Brut uses Ruby's i18n gem to provide support for localization and internationalization.

Overview

Brut::I18n::BaseMethods provides the core implementation of Brut's i18n support, and it largely wraps the t and l methods of the i18n gem.

Consider this:

ruby
t("my.key", foo: "Bar")

This will locate the string with the key my.key and return it, replacing %{foo} with "Bar", if %{foo} is present in the string.

The keys are located in files in app/config/i18n. The directories there correspond to the locales your app supports, e.g .app/config/i18n/en would hold translations for English.

The translation files themselves are 🎉NOT YAML🎊. They are Ruby files.

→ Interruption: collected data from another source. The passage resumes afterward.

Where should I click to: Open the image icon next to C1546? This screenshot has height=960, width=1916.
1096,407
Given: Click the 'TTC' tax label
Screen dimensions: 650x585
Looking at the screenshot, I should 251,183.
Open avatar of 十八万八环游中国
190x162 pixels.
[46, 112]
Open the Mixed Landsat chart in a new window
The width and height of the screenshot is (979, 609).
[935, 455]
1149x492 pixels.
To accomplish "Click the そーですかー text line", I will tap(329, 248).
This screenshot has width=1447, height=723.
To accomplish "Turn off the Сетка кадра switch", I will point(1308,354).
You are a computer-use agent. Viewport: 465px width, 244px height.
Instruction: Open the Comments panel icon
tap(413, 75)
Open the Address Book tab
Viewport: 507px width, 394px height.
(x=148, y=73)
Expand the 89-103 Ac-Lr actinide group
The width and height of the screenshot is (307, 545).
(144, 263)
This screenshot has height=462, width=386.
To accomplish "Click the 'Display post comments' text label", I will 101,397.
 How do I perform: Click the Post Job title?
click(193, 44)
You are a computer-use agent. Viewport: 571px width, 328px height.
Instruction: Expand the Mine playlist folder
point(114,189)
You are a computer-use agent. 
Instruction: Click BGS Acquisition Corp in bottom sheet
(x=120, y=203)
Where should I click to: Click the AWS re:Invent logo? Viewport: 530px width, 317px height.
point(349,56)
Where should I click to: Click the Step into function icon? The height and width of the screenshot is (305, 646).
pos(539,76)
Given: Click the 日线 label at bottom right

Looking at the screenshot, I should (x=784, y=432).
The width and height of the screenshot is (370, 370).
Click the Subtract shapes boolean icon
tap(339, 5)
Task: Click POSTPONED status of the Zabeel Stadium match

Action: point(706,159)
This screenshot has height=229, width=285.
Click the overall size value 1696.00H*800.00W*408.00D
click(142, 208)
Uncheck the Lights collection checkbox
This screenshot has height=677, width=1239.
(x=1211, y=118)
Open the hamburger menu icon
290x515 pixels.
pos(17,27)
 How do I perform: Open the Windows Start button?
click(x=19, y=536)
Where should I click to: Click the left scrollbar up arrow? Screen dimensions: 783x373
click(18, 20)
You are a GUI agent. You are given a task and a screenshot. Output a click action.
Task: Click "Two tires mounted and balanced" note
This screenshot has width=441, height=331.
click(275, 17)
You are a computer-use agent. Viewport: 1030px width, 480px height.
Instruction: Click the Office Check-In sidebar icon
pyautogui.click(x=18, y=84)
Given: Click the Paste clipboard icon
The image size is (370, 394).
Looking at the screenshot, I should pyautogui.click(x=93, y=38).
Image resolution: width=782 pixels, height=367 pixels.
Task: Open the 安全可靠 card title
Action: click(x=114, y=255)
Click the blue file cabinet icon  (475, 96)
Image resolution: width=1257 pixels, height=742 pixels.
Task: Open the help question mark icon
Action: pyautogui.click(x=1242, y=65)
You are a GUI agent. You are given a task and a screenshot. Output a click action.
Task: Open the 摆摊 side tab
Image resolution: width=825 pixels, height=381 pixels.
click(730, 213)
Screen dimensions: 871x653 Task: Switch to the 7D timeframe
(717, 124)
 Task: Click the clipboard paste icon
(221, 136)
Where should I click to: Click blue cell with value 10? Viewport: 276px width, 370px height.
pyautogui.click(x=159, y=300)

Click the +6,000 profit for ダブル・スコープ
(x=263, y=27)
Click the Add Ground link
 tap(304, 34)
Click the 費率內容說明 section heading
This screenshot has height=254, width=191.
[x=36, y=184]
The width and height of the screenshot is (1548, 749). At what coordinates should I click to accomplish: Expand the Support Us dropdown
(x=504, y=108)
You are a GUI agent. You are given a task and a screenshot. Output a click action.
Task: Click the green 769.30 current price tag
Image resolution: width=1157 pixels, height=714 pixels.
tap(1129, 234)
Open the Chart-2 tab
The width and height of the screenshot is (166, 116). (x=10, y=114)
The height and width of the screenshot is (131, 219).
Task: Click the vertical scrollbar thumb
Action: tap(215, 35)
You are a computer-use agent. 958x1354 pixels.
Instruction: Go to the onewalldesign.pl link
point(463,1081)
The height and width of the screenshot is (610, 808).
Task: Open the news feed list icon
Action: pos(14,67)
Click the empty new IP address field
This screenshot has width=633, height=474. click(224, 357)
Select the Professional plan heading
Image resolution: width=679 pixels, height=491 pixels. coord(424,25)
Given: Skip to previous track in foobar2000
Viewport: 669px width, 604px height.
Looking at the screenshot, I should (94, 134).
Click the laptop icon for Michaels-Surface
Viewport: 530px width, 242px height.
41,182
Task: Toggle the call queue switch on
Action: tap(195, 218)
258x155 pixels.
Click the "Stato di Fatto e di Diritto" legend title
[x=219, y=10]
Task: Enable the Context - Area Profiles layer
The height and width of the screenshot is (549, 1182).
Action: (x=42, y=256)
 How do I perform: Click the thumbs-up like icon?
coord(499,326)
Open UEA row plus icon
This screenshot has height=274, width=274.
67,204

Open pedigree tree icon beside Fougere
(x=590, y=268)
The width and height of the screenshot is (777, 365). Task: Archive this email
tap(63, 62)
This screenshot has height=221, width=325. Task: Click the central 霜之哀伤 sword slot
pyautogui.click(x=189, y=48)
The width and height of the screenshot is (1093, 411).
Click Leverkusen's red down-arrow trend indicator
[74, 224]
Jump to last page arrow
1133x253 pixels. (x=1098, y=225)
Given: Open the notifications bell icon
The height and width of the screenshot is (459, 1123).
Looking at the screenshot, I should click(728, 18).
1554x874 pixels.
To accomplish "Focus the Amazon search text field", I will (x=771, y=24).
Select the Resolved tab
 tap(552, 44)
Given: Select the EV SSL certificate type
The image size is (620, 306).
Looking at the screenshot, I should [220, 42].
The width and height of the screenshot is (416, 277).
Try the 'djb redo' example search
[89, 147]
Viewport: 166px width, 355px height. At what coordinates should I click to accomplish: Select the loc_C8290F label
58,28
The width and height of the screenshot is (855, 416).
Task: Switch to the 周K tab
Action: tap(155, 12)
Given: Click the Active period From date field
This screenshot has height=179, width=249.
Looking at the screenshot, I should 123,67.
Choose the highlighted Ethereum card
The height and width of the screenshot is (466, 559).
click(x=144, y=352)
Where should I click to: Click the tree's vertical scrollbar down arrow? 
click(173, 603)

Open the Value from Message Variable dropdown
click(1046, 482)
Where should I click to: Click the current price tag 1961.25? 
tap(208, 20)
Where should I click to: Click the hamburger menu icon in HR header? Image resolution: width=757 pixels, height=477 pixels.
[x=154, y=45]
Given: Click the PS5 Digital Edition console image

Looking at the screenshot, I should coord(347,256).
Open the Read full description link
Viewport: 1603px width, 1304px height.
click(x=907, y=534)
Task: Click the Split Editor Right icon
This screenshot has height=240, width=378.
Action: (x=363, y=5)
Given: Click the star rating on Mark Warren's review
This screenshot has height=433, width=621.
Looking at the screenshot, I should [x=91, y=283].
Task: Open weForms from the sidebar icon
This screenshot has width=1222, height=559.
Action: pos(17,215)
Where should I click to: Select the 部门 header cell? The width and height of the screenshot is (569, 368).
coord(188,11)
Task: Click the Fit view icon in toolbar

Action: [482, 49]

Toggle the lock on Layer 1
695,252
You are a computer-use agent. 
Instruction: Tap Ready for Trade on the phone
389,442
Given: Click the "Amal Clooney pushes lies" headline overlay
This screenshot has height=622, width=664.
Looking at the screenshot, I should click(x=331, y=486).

By default, there are two files: app/config/i18n/en/1_defaults.rb and app/config/i18n/en/2_app.rb (noting that /en/ is for English and other langauges are obviously supported).

1_defaults.rb provides values for keys Brut may require or use, such as for front-end constraint violations. 2_app.rb provides your app's keys. If this file contains the same keys as 1_defaults.rb, your file's values will be used.

The file is a giant Hash, so the key above might look like so:

ruby
{
  my: {
    key: "Hello there %{foo}",
  },
}

Enhancements

Brut's t tries to balance predictability with flexibility. It will always try to tell you what keys it was checking when it cannot find a translation or what interpolated values were missing.

Basic Usage

Often, keys contain dynamic elements. Rather that creating a key like widget.status.#{widget.status}, you can pass an array in and it'll be joined for you:

ruby
t([ :widget, :status, widget.status ]) #=> widget.status.active e.g.

t can also take a block that will be evaluated and substituted into the block interpolation value:

ruby
{
  supportlink: "To contact support %{block}',
}

t(:supportlink) do
  "<a href='https://support.example.com'>Contact Support</a>"
end

See below for how this affects HTML generation.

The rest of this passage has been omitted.